When should I replace my harness?

A harness is no longer considered safe and should not be used when:

  • If you do not have an individual serial number. Without a serial number you are unable to trace the harness or verify if the harness has been inspected and therefore cannot be sure if it will be safe.
  • If you cannot find a manufacturing date. If you do not have a manufacturing date, there is no way to confirm if the harness is within its working life.
  • If you cannot find an inspection date recorded within the last 12 months. HSE guidelines recommend an inspection by a professional service every 6 months but PPE regulations require a minimum of 12 monthly inspections which should be recorded on the harness itself.
  • If the D ring, plastic back plate, fasteners, web tidies, adjusters or connectors do not look right (check the 'Hardware inspection' question for details).
  • If the webbing does not look right (check the 'Webbing inspection' question for details).

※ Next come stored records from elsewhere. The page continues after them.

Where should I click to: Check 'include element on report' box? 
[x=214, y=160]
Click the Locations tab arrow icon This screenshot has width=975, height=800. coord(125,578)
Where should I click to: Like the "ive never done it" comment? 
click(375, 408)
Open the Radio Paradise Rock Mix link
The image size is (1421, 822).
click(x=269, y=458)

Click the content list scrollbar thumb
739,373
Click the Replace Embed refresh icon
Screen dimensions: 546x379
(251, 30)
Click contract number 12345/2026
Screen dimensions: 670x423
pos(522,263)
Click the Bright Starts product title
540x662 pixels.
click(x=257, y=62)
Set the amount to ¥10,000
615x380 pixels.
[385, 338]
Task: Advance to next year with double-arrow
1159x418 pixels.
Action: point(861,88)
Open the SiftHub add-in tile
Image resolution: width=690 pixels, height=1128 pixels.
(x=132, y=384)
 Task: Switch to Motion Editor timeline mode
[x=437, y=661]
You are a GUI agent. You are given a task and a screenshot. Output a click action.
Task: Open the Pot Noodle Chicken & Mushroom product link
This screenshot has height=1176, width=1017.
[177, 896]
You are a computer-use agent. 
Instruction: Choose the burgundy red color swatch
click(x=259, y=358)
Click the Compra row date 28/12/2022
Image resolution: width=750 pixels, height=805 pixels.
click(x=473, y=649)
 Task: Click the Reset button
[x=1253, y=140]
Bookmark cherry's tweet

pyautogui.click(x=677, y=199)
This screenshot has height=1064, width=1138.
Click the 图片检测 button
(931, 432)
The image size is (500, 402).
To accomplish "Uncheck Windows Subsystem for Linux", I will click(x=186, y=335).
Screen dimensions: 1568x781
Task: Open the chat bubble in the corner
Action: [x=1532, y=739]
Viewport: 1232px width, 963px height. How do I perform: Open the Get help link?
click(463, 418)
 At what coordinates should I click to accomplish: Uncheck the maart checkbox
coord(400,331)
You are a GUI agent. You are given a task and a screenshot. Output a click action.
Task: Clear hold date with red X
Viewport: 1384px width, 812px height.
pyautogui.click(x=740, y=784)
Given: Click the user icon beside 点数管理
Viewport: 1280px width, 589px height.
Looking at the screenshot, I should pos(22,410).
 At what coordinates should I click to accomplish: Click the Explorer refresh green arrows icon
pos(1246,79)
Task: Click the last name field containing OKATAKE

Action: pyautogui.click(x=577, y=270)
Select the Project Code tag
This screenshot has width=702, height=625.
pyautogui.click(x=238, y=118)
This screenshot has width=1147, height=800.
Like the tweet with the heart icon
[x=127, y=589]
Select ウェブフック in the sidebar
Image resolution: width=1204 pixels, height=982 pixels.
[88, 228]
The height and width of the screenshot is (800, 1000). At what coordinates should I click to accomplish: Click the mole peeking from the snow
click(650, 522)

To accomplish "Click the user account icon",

'Hardware' inspection: how do I check the D ring, plastic back plate, fasteners, web tidies, adjusters or connectors?

When checking any of the 'hardware' (this means the D ring, plastic back plate, fasteners, web tidies, adjusters or connectors) any of the following will mean the harness should be removed from service and inspected by a professional or destroyed:

  • Distortion. Is any of the hardware buckled, twisted or generally malformed, this would be a good indicator that the harness should not be used again.
  • General damage / wear and tear. If you can see any kind of damage to the hardware (however minor), you should remove the harness from service until a professional can confirm the extent of the damage
  • Cracking, dents or nicks. Are there any cracks, dents, nicks or stress lines in the hardware? If so, destroy the harness immediately. A harness needs only a single point of failure to cause an injury or fail in the event of a fall.
  • Fatigue / rust.The general guideline is if you rub the rust between thumb and forefinger and are left with a residue, this exceeds 15% and should be removed from service.
  • Discolouration. Discolouration could be an indication of damage; the harness should be inspected by a professional before being used again.
  • Burrs. A burr on hardware could indicate a problem with the casting or an underlying issue. Remove the harness from service and do not re-issue it until it has been inspected and verified by a professional.

Webbing inspection: How do I check the harness webbing?

When checking the harness webbing, if any of the following issues are found the harness needs to be removed from service to be checked by a professional or destroyed.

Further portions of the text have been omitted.